BEGIN Data in this exercise

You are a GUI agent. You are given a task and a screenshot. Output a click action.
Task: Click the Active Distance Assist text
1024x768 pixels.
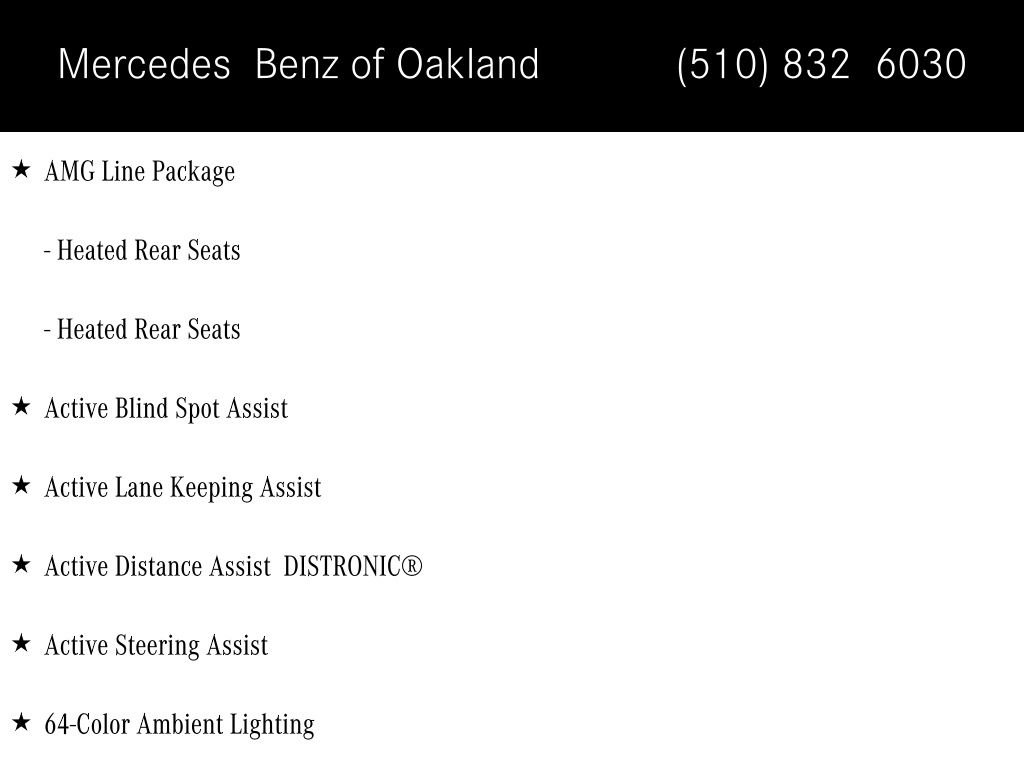pyautogui.click(x=157, y=566)
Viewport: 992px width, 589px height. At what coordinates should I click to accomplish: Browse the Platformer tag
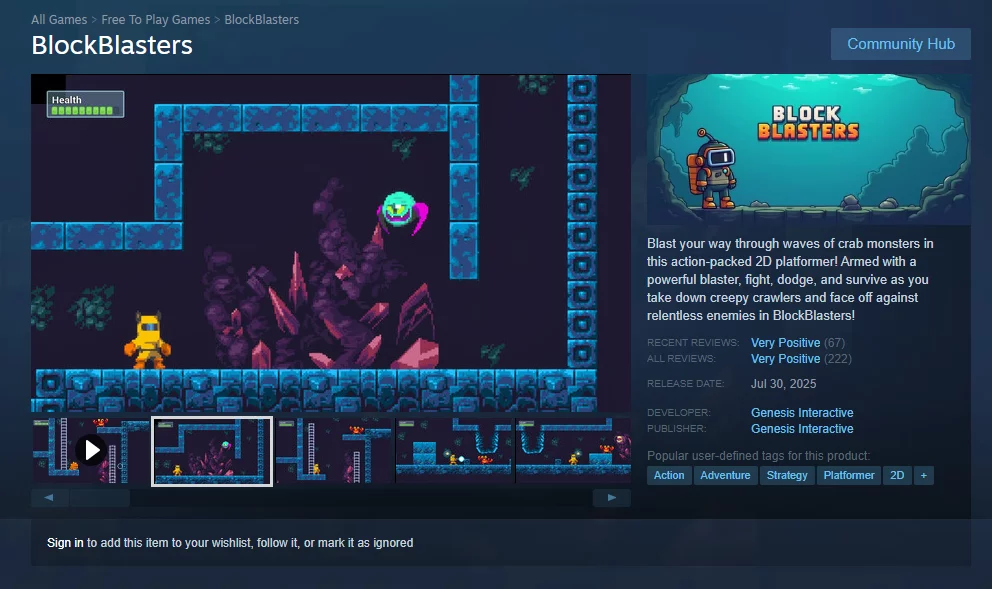pos(848,475)
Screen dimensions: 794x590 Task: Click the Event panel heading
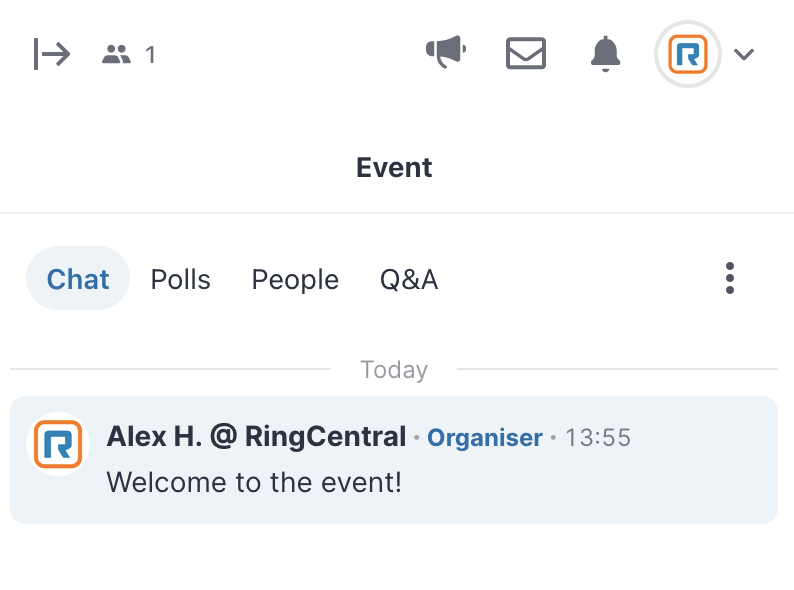pos(394,168)
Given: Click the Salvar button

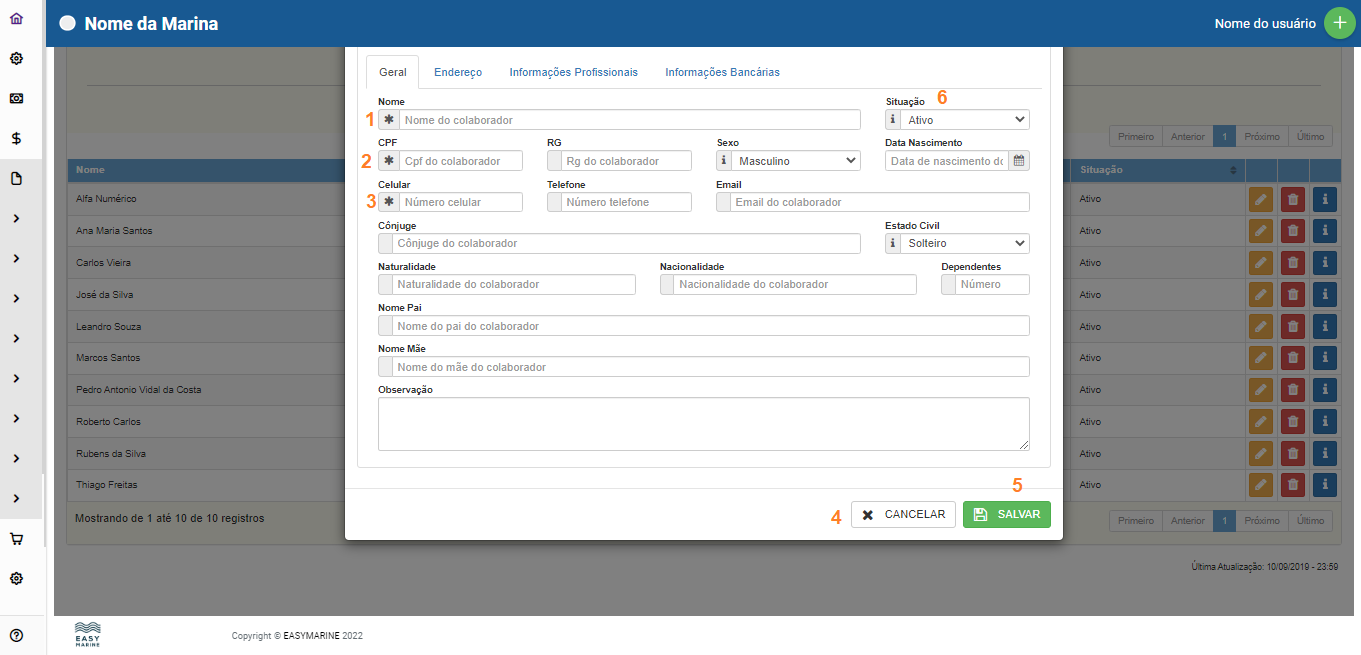Looking at the screenshot, I should (x=1006, y=514).
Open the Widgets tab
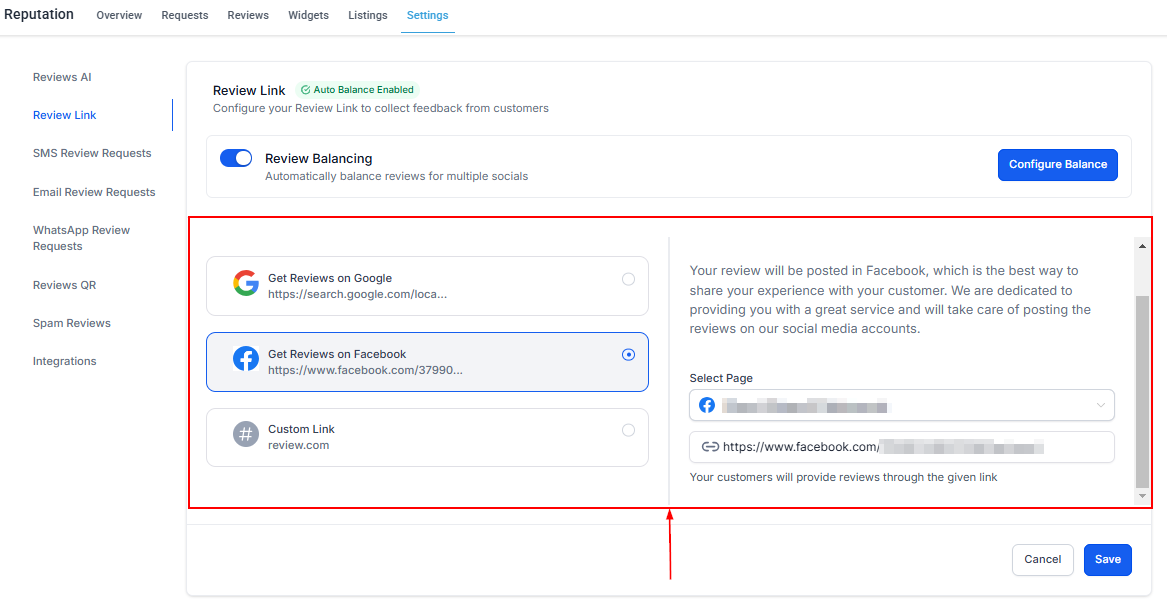 (x=308, y=16)
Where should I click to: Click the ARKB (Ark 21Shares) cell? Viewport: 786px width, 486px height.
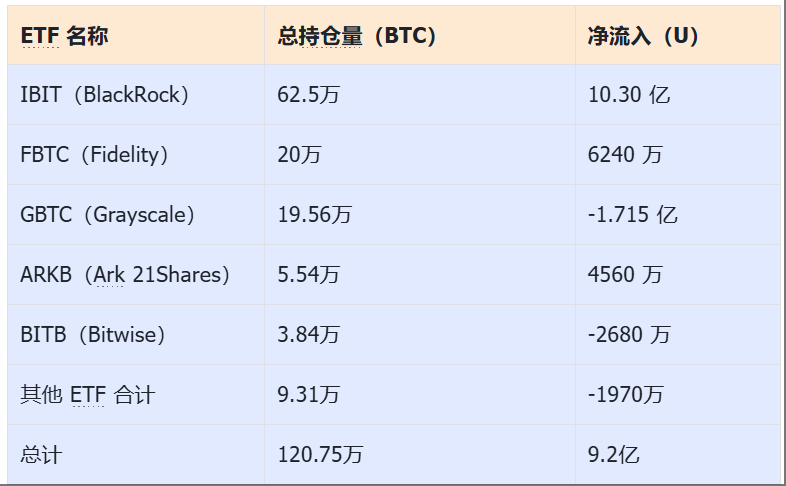tap(136, 275)
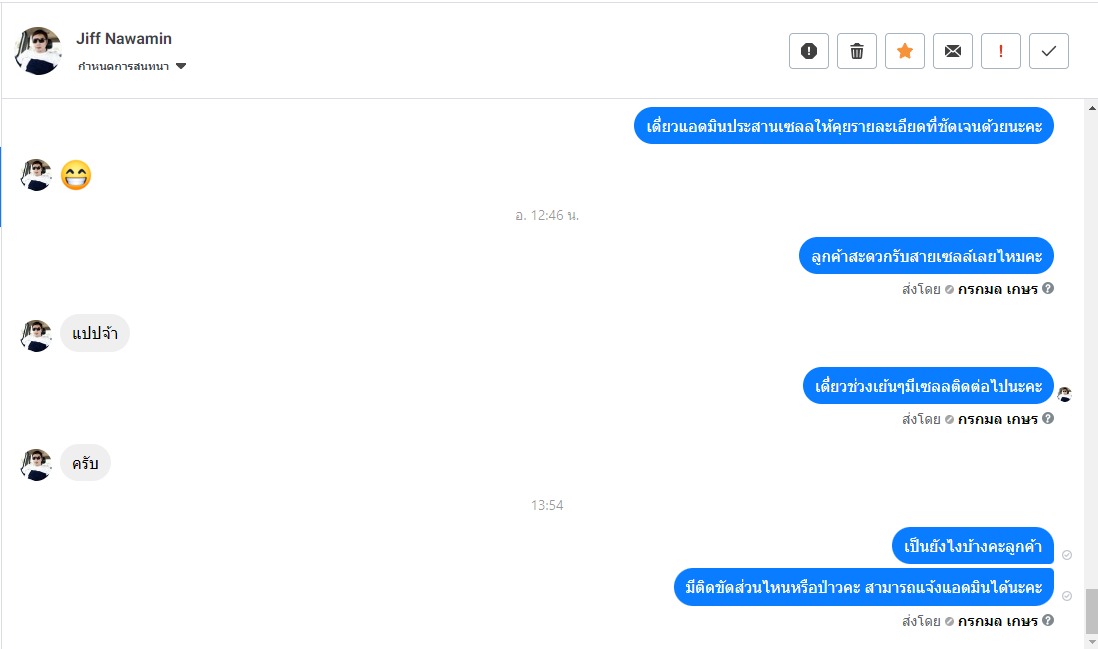Click the seen avatar beside เดี๋ยวช่วงเย็นๆ message
This screenshot has width=1098, height=649.
1064,394
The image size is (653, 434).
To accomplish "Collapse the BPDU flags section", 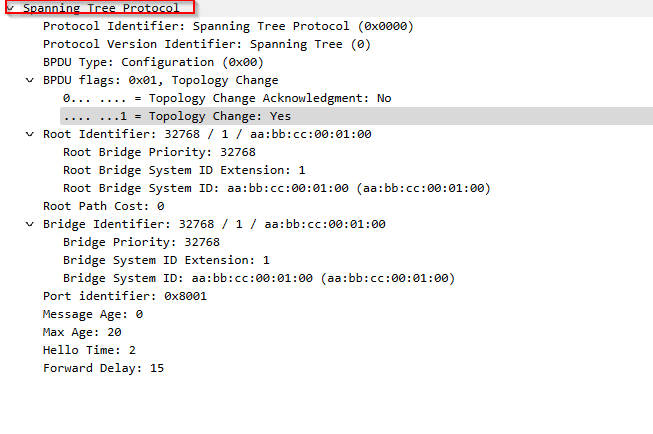I will [x=30, y=80].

END Data in this exercise

Verbatim transcription needed, from the opening line of the entries above through the line containing "The image size is (653, 434)."; pictures do not belong in it.

Your solution:
You are a GUI agent. You are given a task and a screenshot. Output a click action.
Task: Click the Active Distance Assist text
1024x768 pixels.
pyautogui.click(x=157, y=566)
Viewport: 992px width, 589px height. At what coordinates should I click to accomplish: Browse the Platformer tag
pos(848,475)
Screen dimensions: 794x590 Task: Click the Event panel heading
pos(394,168)
Given: Click the Salvar button

Looking at the screenshot, I should (x=1006, y=514).
Open the Widgets tab
 (x=308, y=16)
Where should I click to: Click the ARKB (Ark 21Shares) cell? Viewport: 786px width, 486px height.
tap(136, 275)
Click the seen avatar beside เดี๋ยวช่วงเย็นๆ message
This screenshot has width=1098, height=649.
1064,394
The image size is (653, 434).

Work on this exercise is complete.